Mom had bent down and kissed her.
“Of course you’re a miracle too,” she said. “A big miracle. But we had nine months to know you were coming. With Jonah, we thought it would be years and years and years before we’d get a baby, and then that call came out of the blue—”
“The week before Christmas—” Dad added.
“And they said we could have him right away, and he was so cute, with his big eyes and his dimples and all that brown hair—”
“And then a year later, lovely Katherine came along—” Dad reached over and put his arm around her waist, pulling her close, until she giggled. “And we had a boy and a girl, and we were so happy because we had everything we wanted.”
Jonah’s parents could be so sappy. He didn’t have too many gripes about them—as parents went, they were pretty decent. But they told that story way too often about how excited they’d been, getting that call out of the blue, getting Jonah.
Also, if he was listing grievances, he often wished that they’d had the sense not to name him after a guy who got swallowed up by a whale. But that was kind of a minor thing.

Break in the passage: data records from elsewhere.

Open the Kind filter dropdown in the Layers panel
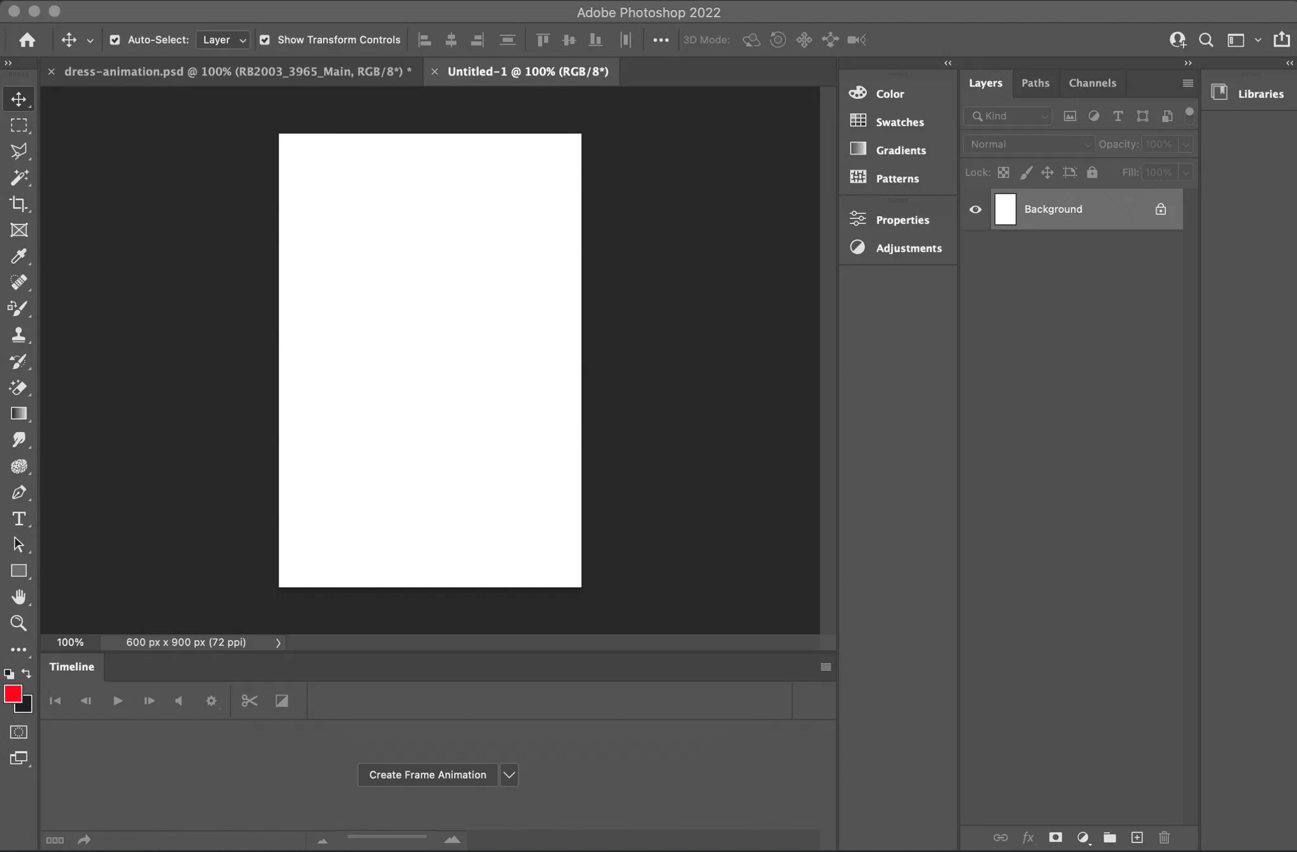The image size is (1297, 852). point(1008,116)
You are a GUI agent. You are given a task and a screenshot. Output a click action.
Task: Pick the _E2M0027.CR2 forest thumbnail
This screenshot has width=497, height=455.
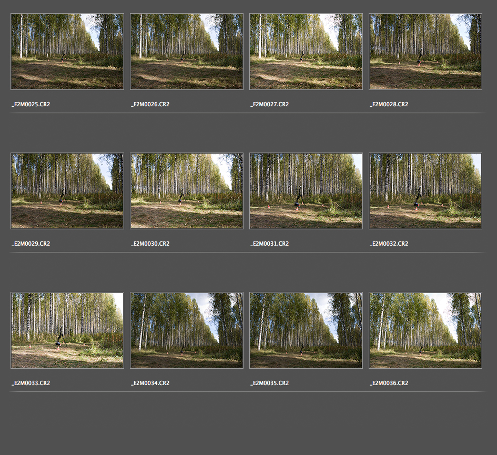coord(306,52)
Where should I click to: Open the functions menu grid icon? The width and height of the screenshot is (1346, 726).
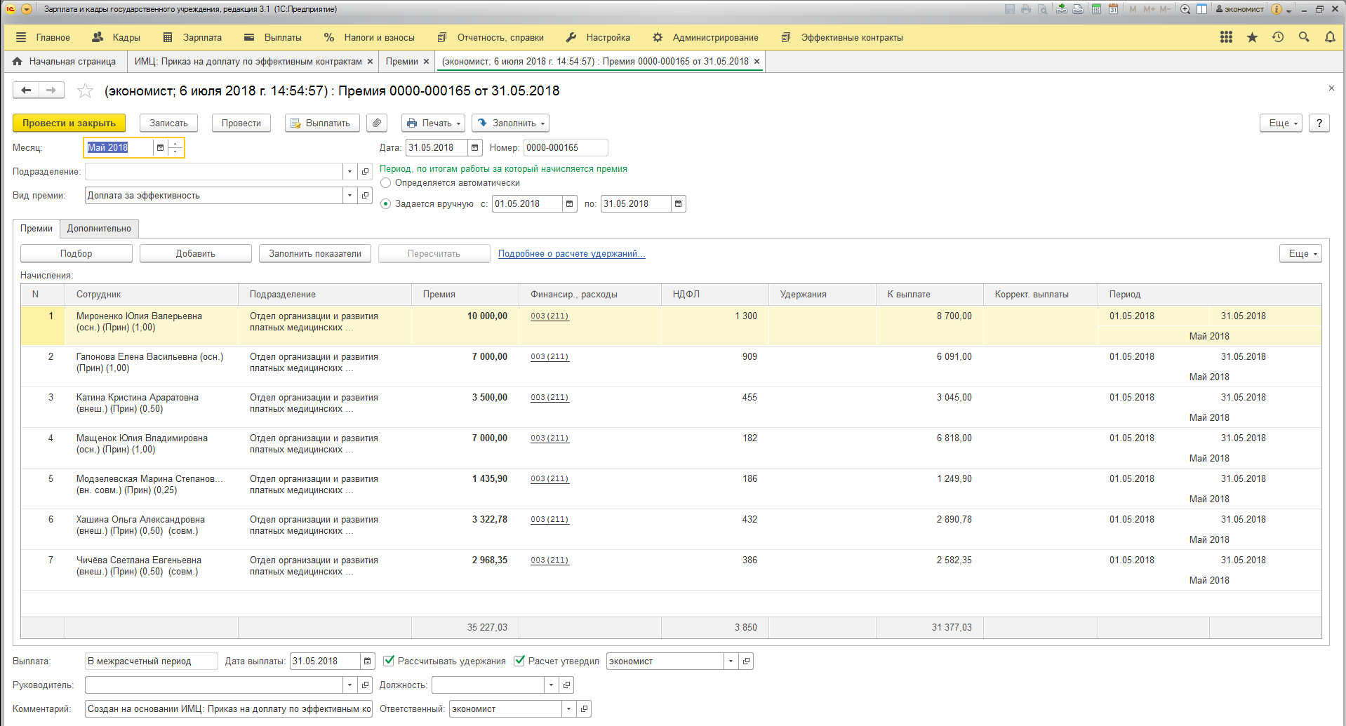click(1226, 37)
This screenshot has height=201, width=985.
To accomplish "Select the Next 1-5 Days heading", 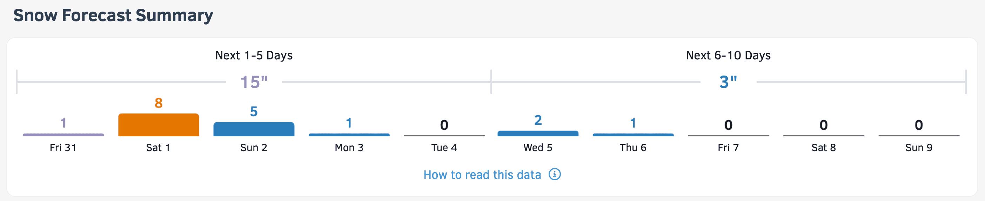I will (254, 56).
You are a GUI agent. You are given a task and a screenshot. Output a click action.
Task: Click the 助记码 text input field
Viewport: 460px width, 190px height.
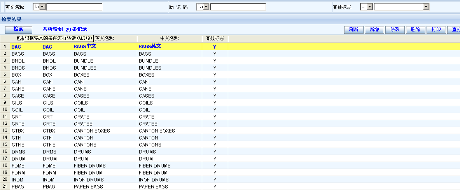point(238,7)
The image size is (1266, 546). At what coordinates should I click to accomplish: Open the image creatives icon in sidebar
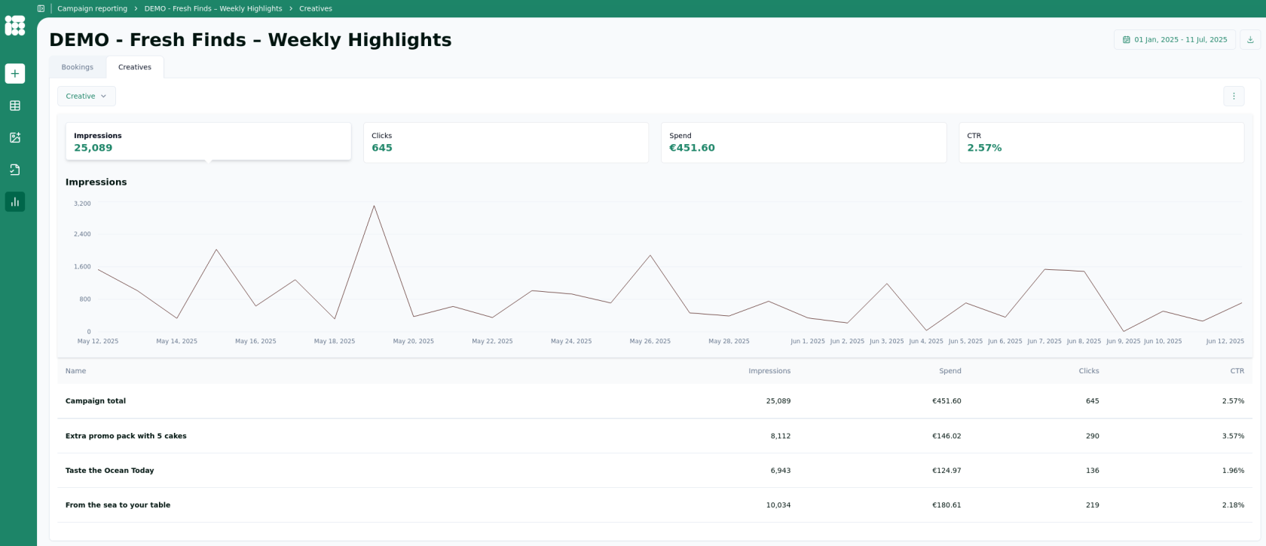(15, 137)
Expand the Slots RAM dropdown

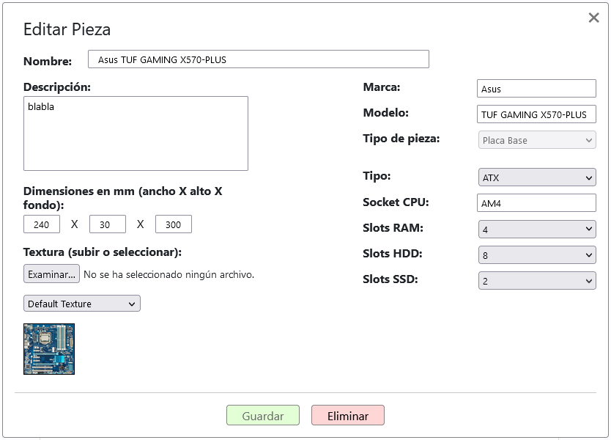[x=537, y=229]
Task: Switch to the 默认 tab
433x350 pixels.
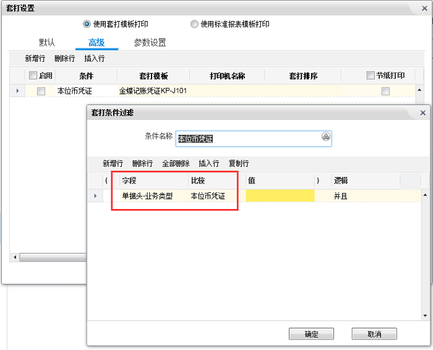Action: (x=47, y=43)
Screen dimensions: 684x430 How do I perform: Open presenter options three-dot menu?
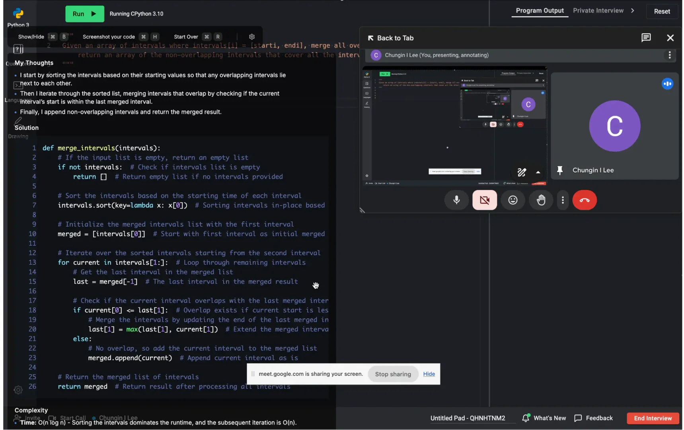pos(669,55)
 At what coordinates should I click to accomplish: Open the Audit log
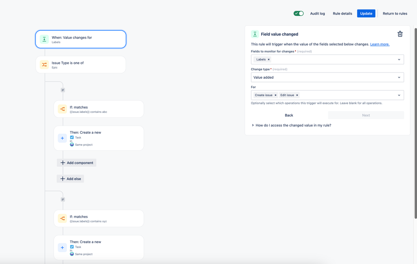click(317, 13)
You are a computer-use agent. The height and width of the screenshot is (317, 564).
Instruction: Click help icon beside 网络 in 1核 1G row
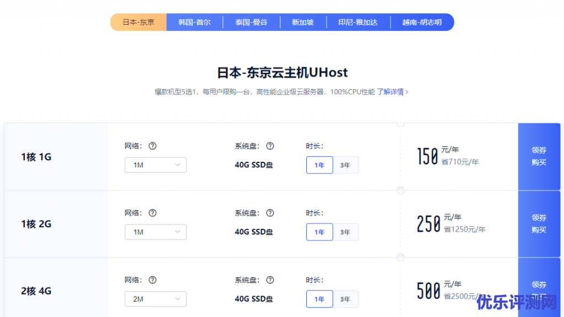tap(153, 146)
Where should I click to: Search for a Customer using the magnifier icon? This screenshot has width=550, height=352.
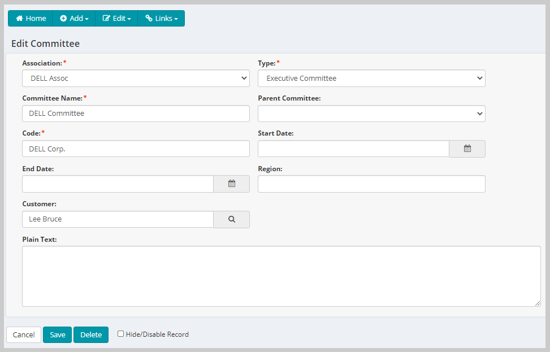pos(231,219)
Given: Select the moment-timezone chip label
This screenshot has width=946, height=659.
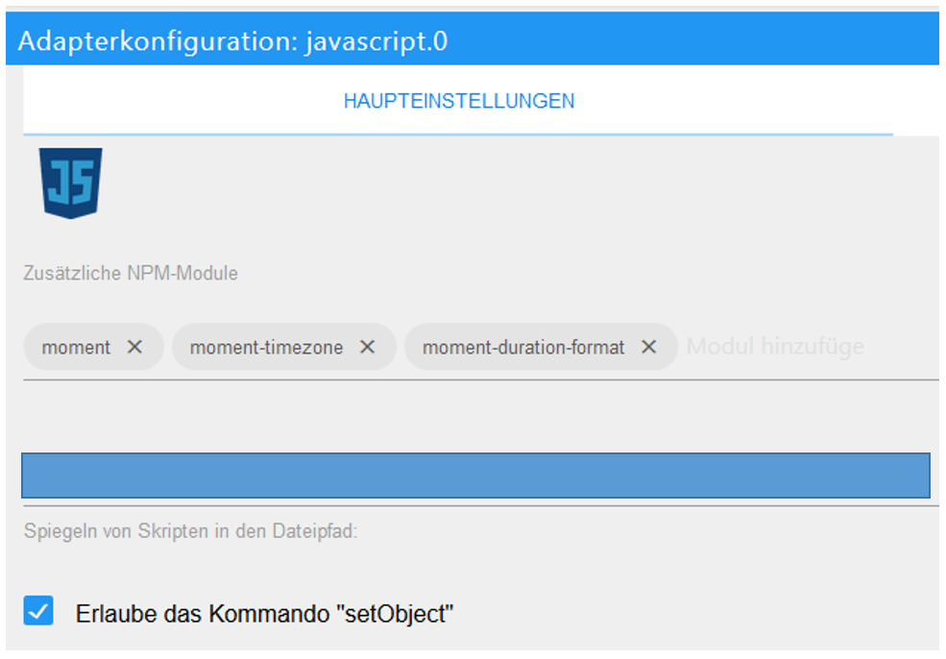Looking at the screenshot, I should point(266,348).
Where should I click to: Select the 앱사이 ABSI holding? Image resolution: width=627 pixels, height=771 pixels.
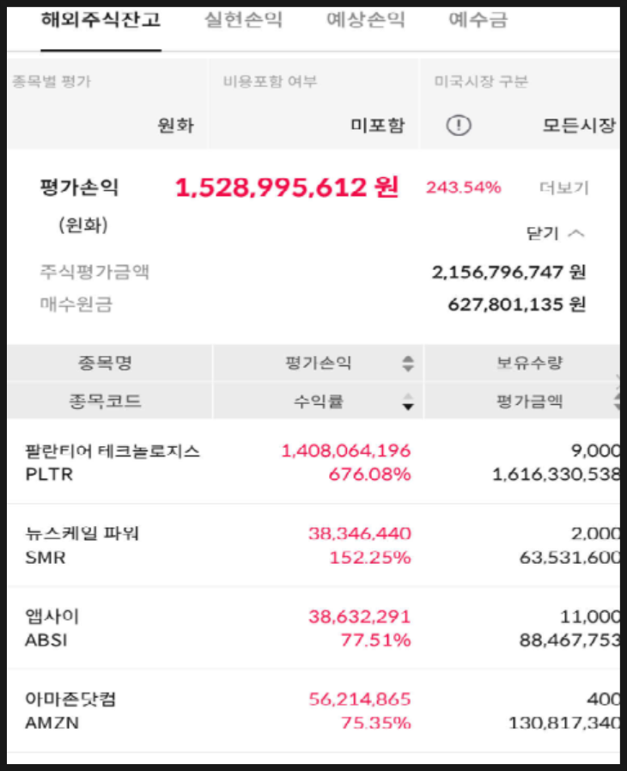314,627
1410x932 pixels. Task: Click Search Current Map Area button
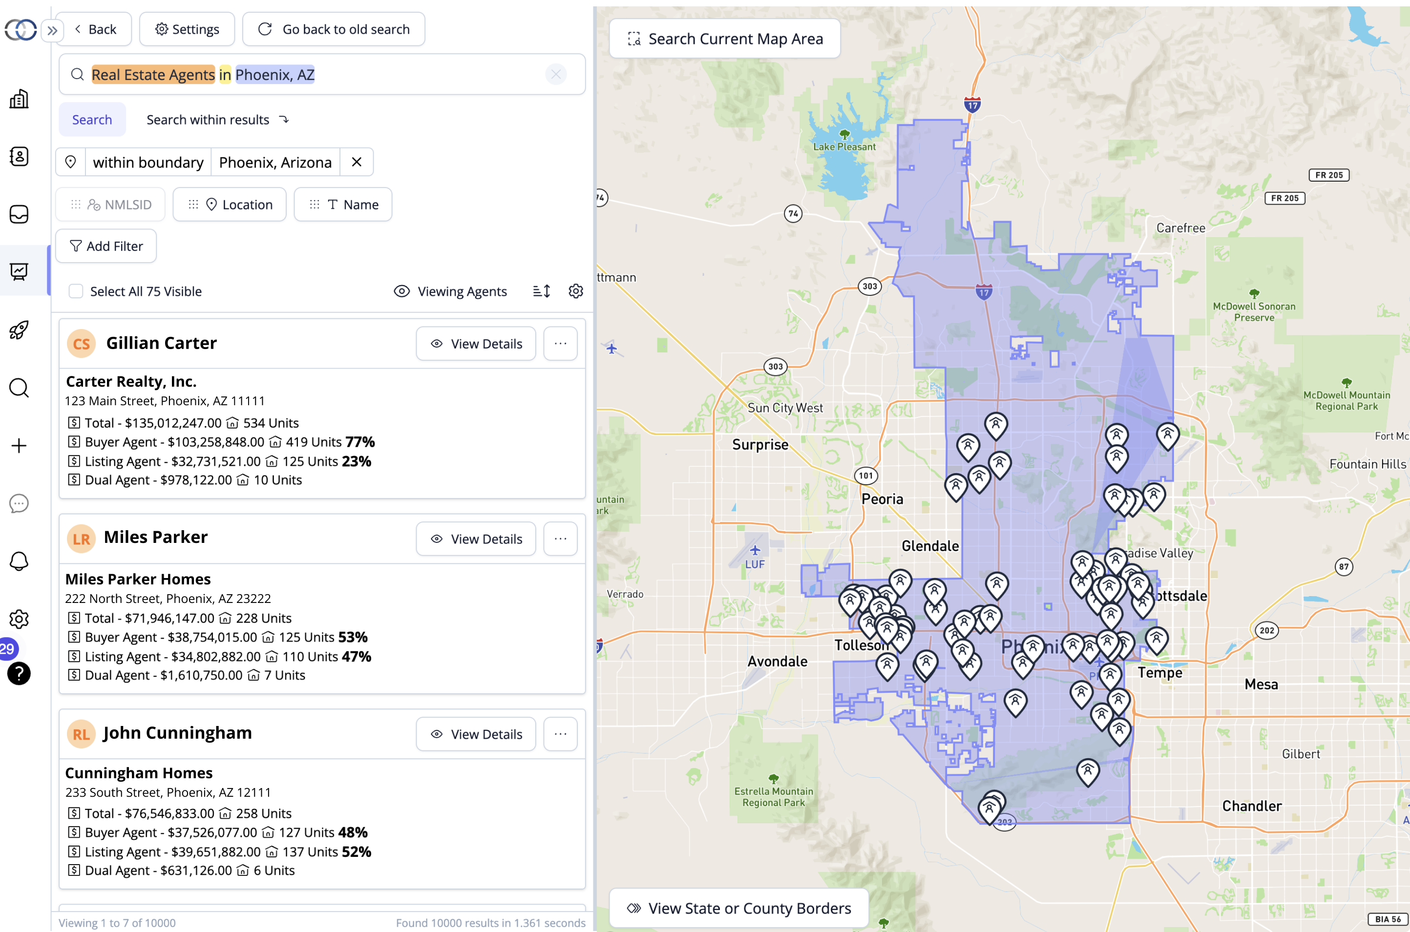(725, 39)
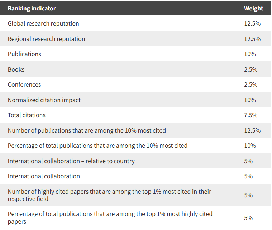Viewport: 272px width, 230px height.
Task: Click Percentage of publications top 1% highly cited text
Action: 110,218
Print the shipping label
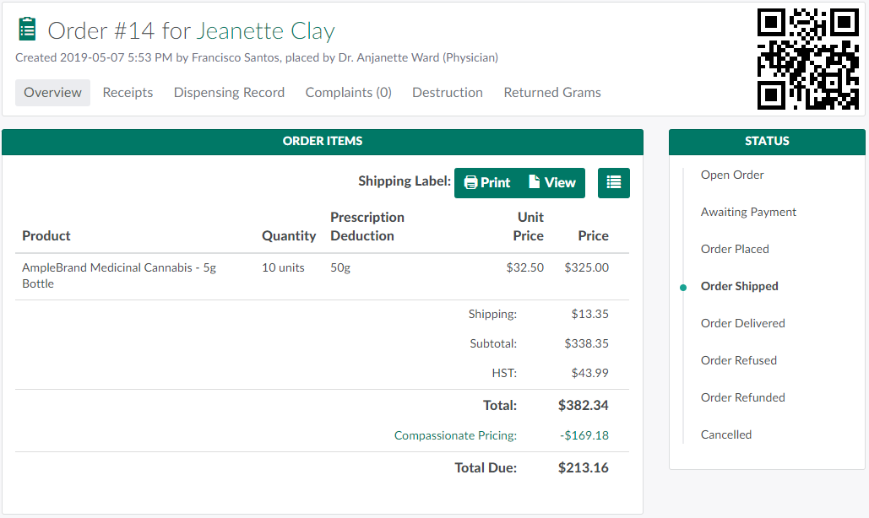The height and width of the screenshot is (518, 869). point(487,182)
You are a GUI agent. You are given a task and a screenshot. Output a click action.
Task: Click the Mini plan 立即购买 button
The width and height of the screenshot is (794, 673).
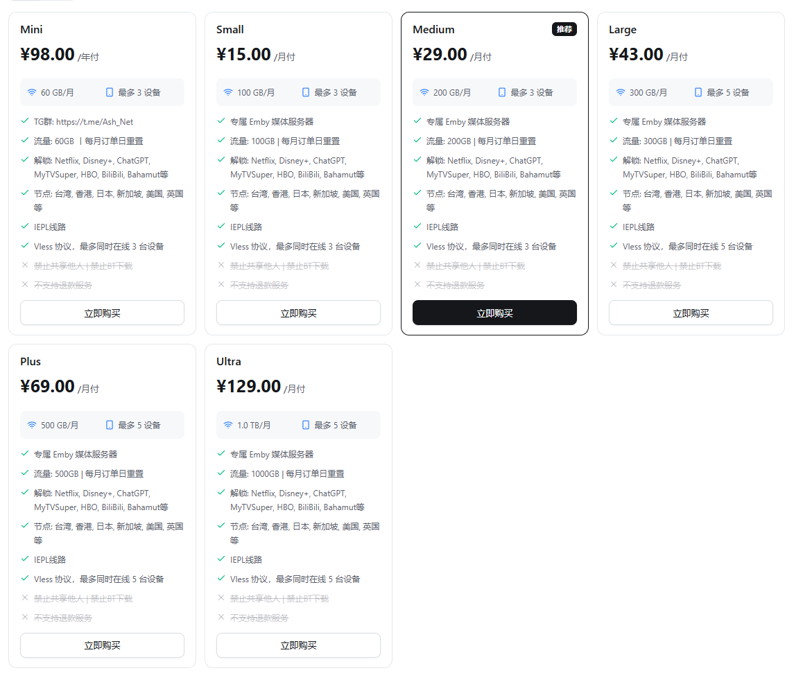(x=103, y=313)
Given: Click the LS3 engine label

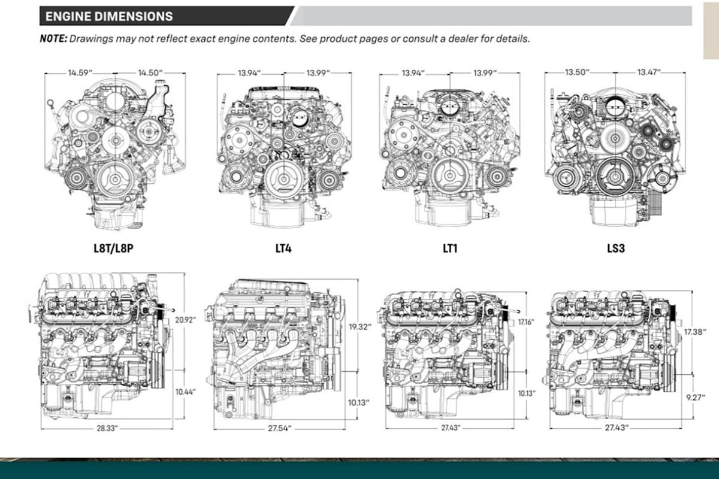Looking at the screenshot, I should [615, 247].
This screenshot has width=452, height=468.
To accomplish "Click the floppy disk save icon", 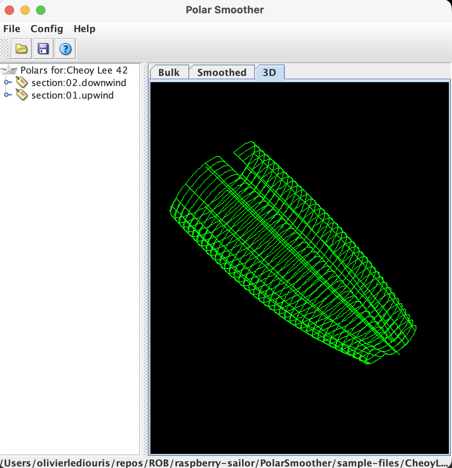I will pos(43,49).
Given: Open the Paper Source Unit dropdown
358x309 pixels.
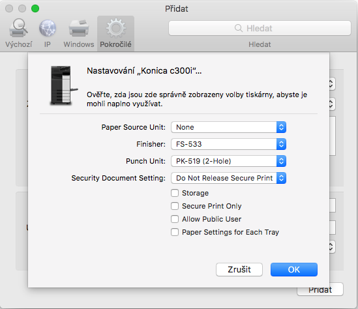Looking at the screenshot, I should tap(228, 127).
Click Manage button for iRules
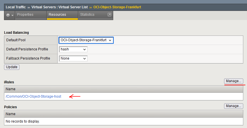The image size is (247, 128). coord(234,81)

Now he aimed carefully and sent the ball whooshing through the net. It went through cleanly—the perfect shot.
Chip flopped down onto the grass beside the driveway.
“Man,” he said. “You’re going to make the basketball team for sure.”
Jonah caught the ball as it fell through the net.
“Who says I’m trying out?”
Chip leaned forward.
“Well, aren’t you?” he asked. “You’ve got to! That’s, like, what everyone wants! The basketball players get all the chicks!”
This sounded so ridiculous coming out of Chip’s mouth that Jonah fell into the grass laughing. After a moment, Chip started laughing too. It was like being a little kid again, rolling around in the grass laughing, not caring at all about who might see you.
Jonah stopped laughing and sat up. He peered up and down the street—fortunately, nobody was around to see them. He whacked Chip on the arm.
“So,” he said. “Do you have a crush on my sister?”